Мистер Барнстейпл повернулся и, заметив, что отец Эмертон поглядывает на разветвление дорожек весьма нерешительно, опрометью кинулся бежать.

Он пробежал по аллее, окаймленной высокой живой изгородью, свернул вправо, а потом влево, миновал изогнутый мостик над водопадом, обдавшим брызгами его лицо, нарушил уединение двух пар влюбленных, нежно шептавшихся во мраке, помчался зигзагами по цветочному газону и наконец устало опустился на ступени лестницы, поднимавшейся к террасе, откуда открывался вид на озеро и горы, а вдоль балюстрады тянулся ряд каменных статуй, изображавших, насколько можно было судить в смутном свете, сидящих животных и людей, которые настороженно чего-то ждут.

— О милосердные звезды! — воскликнул мистер Барнстейпл. — Наконец-то я один!

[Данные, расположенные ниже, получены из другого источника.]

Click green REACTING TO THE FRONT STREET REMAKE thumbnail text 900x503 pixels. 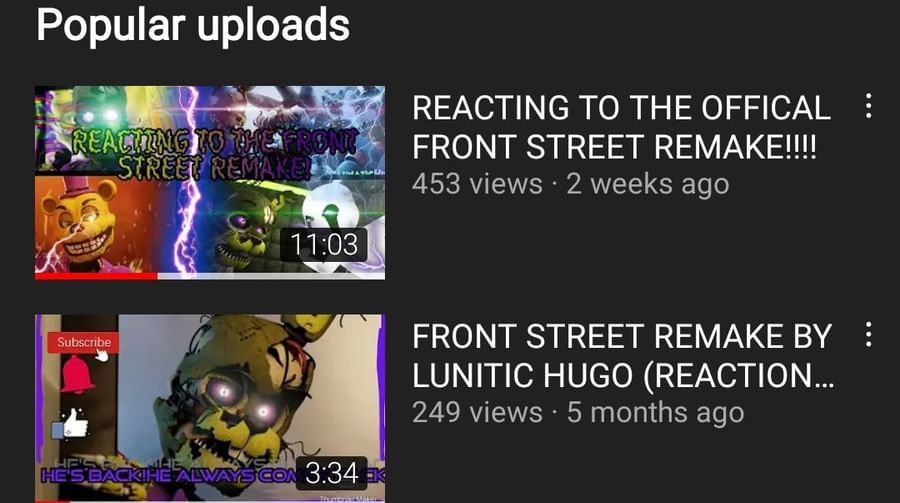pos(215,153)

Он долго сидел на ступенях, устремив взгляд на озеро и упиваясь сознанием, что хотя бы на краткий промежуток времени он и Утопия оказались лицом к лицу и между ними не стоит ничто земное.

3

Он не мог назвать этот мир миром своих грез, ибо никогда не осмеливался даже грезить о мире, который с такой точностью соответствовал бы самым заветным его желаниям и мечтам. Но тем не менее образ именно этого мира — или, во всяком случае, его точного подобия — стоял за мыслями и мечтами тысяч разумных, охваченных тревогой людей в мире хаоса и противоречий, из которого он попал сюда. Нет, Утопия не была местом застывшего покоя, безмятежного пресыщения, золотого декаданса, как пытался изобразить ее мистер Кэтскилл; мистер Барнстейпл видел, что этот мир был миром воинствующей энергии, побеждающей и стремящейся к победам, подчиняющей себе упрямые силы природы и самую материю, покоряющей безжизненные пустыни межзвездных пространств, торжествующей над всеми враждебными тайнами бытия.

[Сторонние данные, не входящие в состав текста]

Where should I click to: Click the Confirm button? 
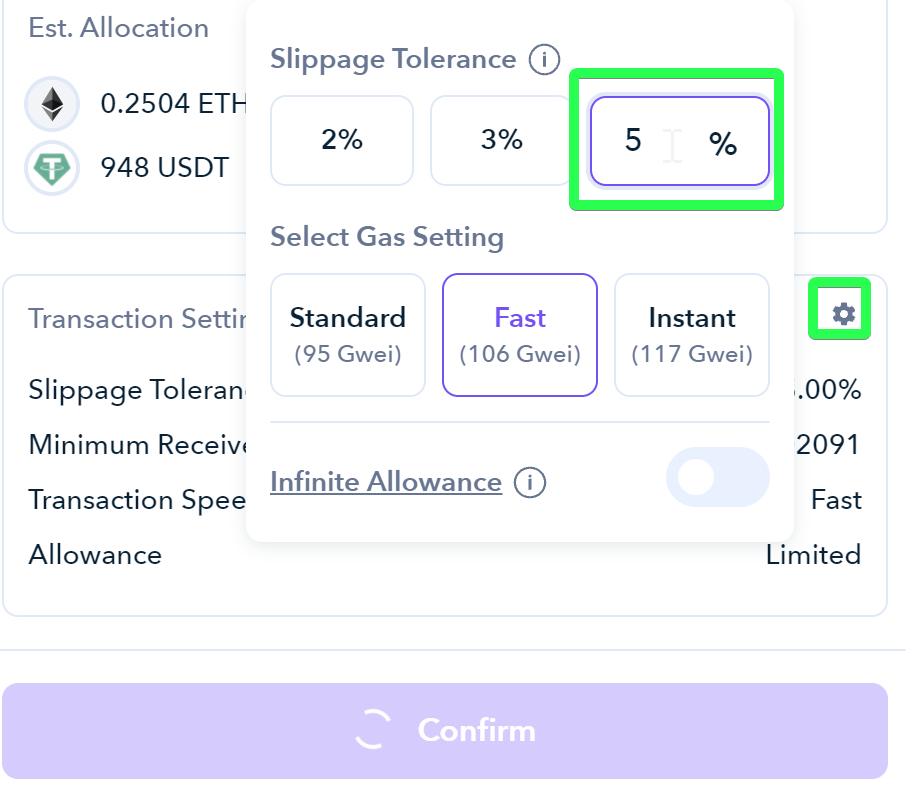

В далеком прошлом Утопии, заслоняемые внешне блестящей, но пустопорожней возней политиканов вроде Берли или Кэтскилла и бешеной конкуренцией торгашей и эксплуататоров, во всех отношениях столь же гнусных и пошлых в своих устремлениях, как и их земные собратья, в этой Утопии без устали трудились незаметные и терпеливые мыслители и наставники, закладывая основы этой теперешней напряженной и благотворной деятельности. И как мало этих пионеров было вознаграждено хотя бы минутным провидением неизреченной прелести справедливого мира, который без них не возник бы!